─── SELECTED TEXT ───
William Wetmore Story wrote in his Conversations in a Studio (1890) that “in art … as much as in law, it seems to me that culture and a large education are almost necessary to create a great artist.”1 Story himself was perhaps the best embodiment of this sentiment. He was born February 12, 1819, the second son and sixth child of Supreme Court Judge Joseph Story and Sarah Waldo Wetmore. Although he is best known for his sculptural works, Story was also a noted poet, author, intellectual, playwright, and lawyer, having begun his adult life as a graduate from Harvard Law School. By 1845, he had already modeled a portrait bust of his father; it was so well received that Judge Story himself sent it to be displayed at Harvard. It is perhaps no surprise then that William Wetmore Story won the commission for his father’s memorial statue at Mount Auburn Cemetery. In preparation for the memorial, Story spent two years in Europe cultivating his tastes, which ultimately cemented his desire to pursue a career as an artist. Story moved himself and his family permanently to Rome in 1850.
─── RAW DATA ───
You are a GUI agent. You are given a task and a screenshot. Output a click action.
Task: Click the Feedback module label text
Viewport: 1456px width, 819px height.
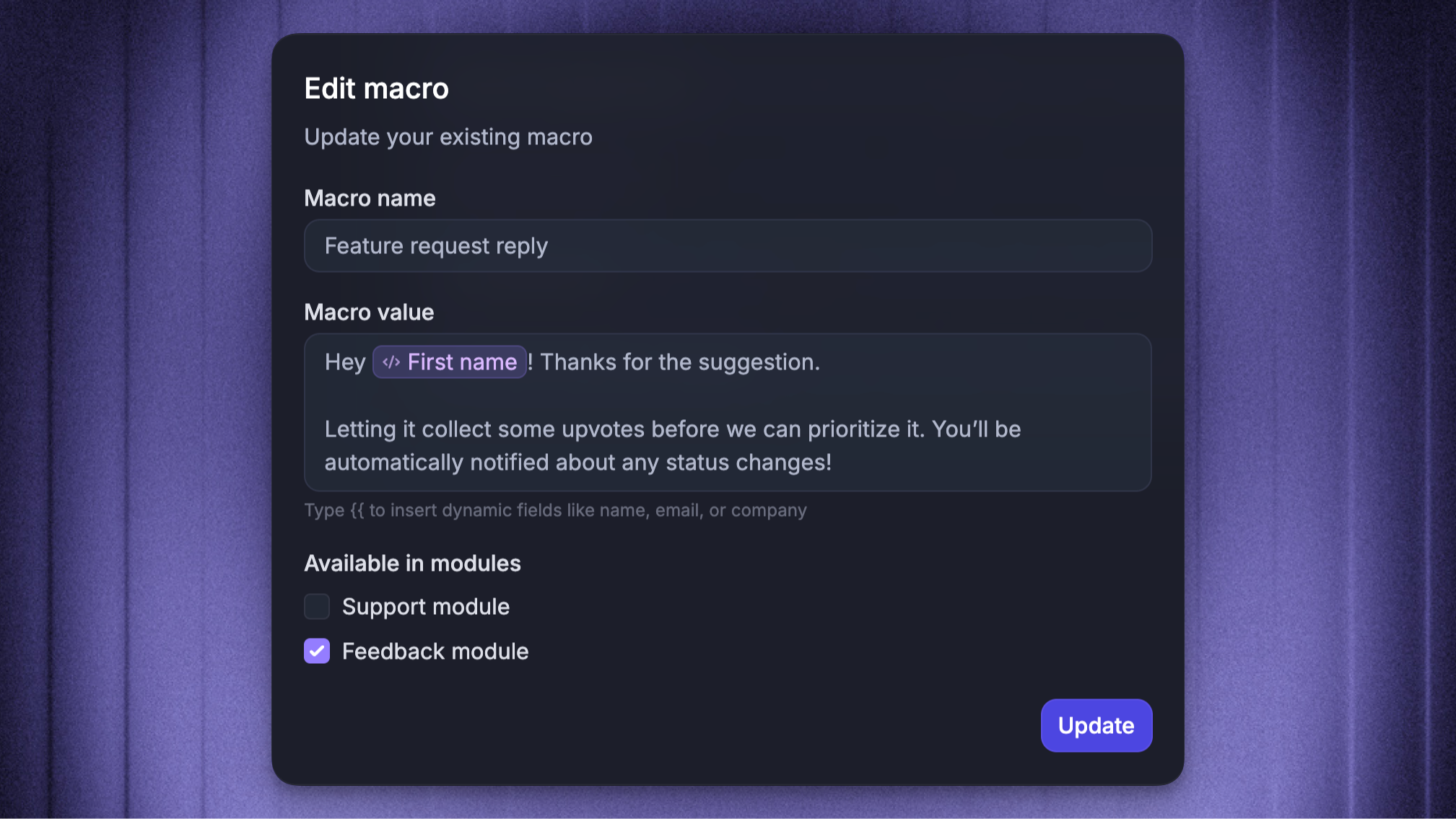pyautogui.click(x=435, y=652)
───
(PROMPT 1)
Using the text on William Wetmore Story, decide whether each statement below agrees with it. Answer yes or no for each, and quote the text's deciding words exactly. (a) Story was the eldest son of Joseph Story. (b) Story graduated from Harvard Law School. (c) Story moved his family permanently to Rome in 1845.
(PROMPT 2)
According to the text on William Wetmore Story, how long did Story spend in Europe preparing for his father's memorial?

(OUTPUT 1)
(a) No: "the second son and sixth child of Supreme Court Judge Joseph Story and Sarah Waldo Wetmore"
(b) Yes: "having begun his adult life as a graduate from Harvard Law School"
(c) No: "Story moved himself and his family permanently to Rome in 1850."

(OUTPUT 2)
Two years.